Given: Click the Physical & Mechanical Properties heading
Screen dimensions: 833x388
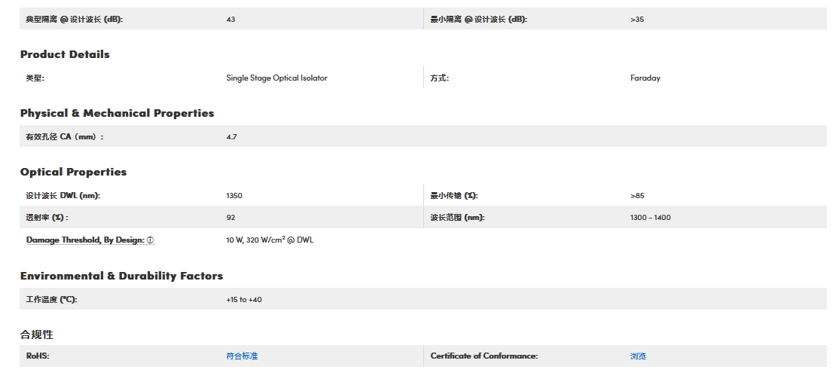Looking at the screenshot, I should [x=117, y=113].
---
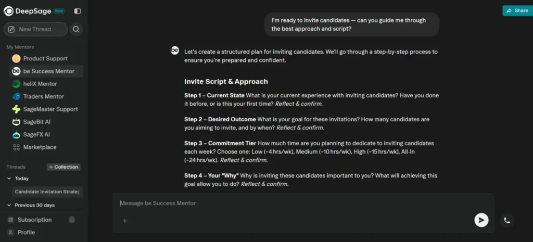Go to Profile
--
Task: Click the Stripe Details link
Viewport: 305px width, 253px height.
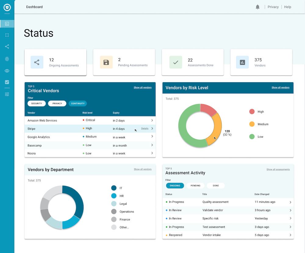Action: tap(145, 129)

**Challenge:** Return every line of the data above that contains the string "Click".

**Right answer:**
Given: Click the Physical & Mechanical Properties heading
Task: Click the Stripe Details link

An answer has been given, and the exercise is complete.